Future skills #metalearning

Photo by Steve Wheeler
Lately, I'm asked to speak on this subject more than any other. The idea of future skills for learning is widely debated in all sectors, but for me, the answer is the same, whether you are a primary school student or a participant in learning and development in a large organisation. Today, the most important skills seem to be focused on one ability - learning to learn, or meta learning.

Why is learning to learn so important? Knowing how, where and when we best learn is important in a world of constant change and disruption where there is an over-abundance of opportunity to swamp our senses with information. Knowing why we learn best in a particular way, or specific environment is also crucial. Being agile and flexible is not enough in this rapidly changing, media rich and multiple stimulus world. It is so easy to become distracted and diverted in the digital age, so the ability to maintain focus is an important aspect of knowing how we best learn.
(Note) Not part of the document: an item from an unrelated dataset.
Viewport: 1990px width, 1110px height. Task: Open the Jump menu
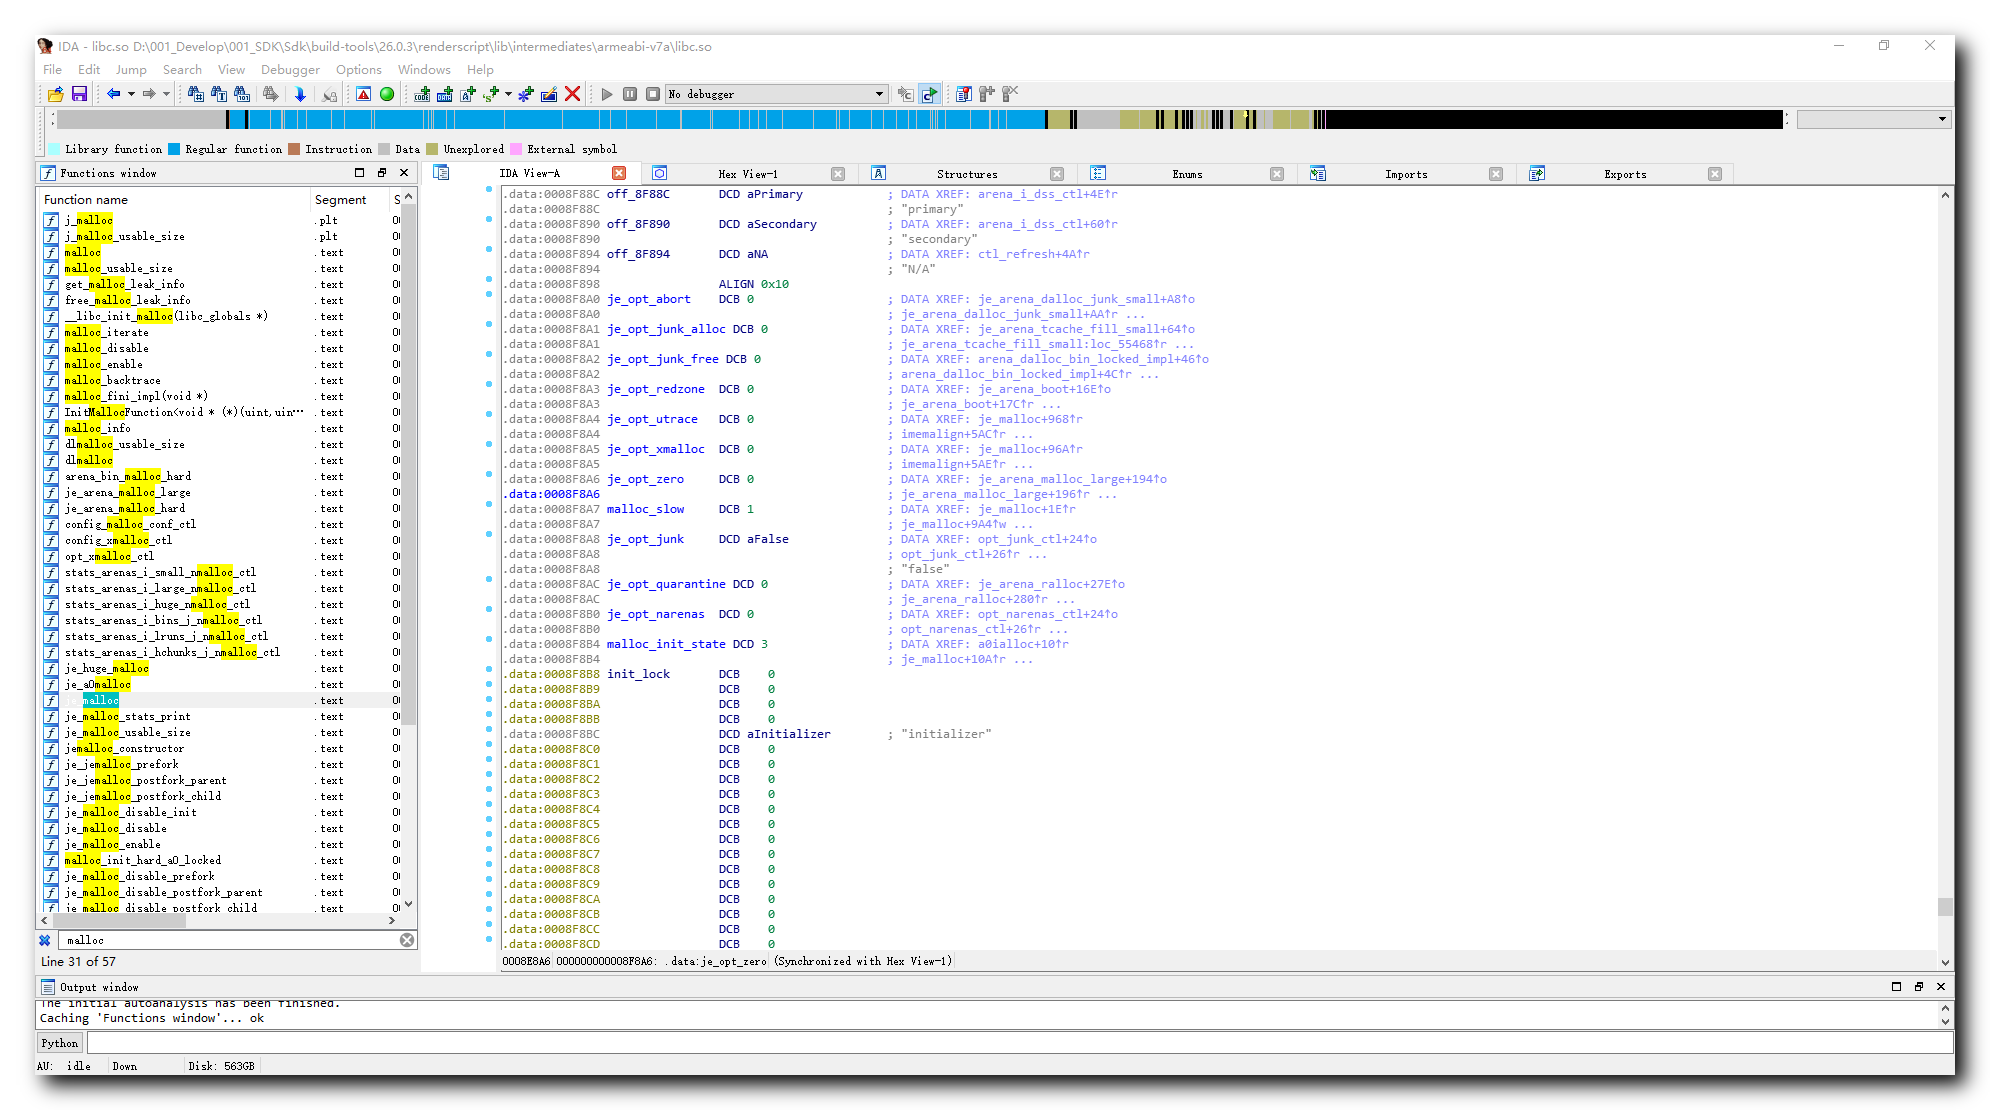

John Biggs described meta learning as reaching a state of 'being aware of, and taking control of our own learning' (Biggs, 1985). It involves managing our perceptions, expectations and practices to optimise the time we spend acquiring new knowledge and skills. It also involves avoiding practices that divert our energy and attention away from genuine learning. In the digital age, where we are constantly bombarded with content, it is about making sense of what is necessary and relevant, discerning good from bad content, and discarding that which is extraneous or invalid. There is a connection here also to the theory of heutagogy, which in Blaschke et al's terms, places the learner at the centre, as 'the primary driver of the learning process and experience.' (Blaschke, Kenyon and Has, 2014).

Learning to learn is vital for everyone in the digital age. There are many other future skills we need - skills to thrive and learn in the future. In the next few posts I'll explore some in detail. Any commentary and discussion on this is are very welcome in the box below.

References
Biggs, J. B. (1985) The role of meta-learning in study process. British Journal of Educational Psychology, 55, 185-212.
Blaschke, L. M., Kenyon, C. and Hase, S. (2014) Experiences in Self Determined Learning. Leipzig: Amazon Distribution.  

Creative Commons License
Future skills #metalearning by Steve Wheeler was written in Plymouth, England and is licensed under a Creative Commons Attribution-NonCommercial-ShareAlike 3.0 Unported License.

Comments

Michele Ricci said…
Steve it would be good to share with the readers some techniques to develop and boost metalearning. Do you have something like this to share?
Michele Ricci said…
How the learners can boost metaconitive development and reach deeper consciousness by means of digital technologies? Thinking by Blogging e.g. is a technique of metacognition development if exercised with a specific consciousness. If used at every age but also already with kids in primary schools can help trainers/teachers to facilitate the development of a level of sciousness that with a paper and a pen is difficult to achieve due, among other things, to the speed factor... also twitting can be a metacognitove excersice if used with certain objectives (e.g. creating a summary of a live speach helps to understand how concepts are correlated to build a simple abstract view of the syllogism and is a technique to amplify ideas association capabilities) what do you think?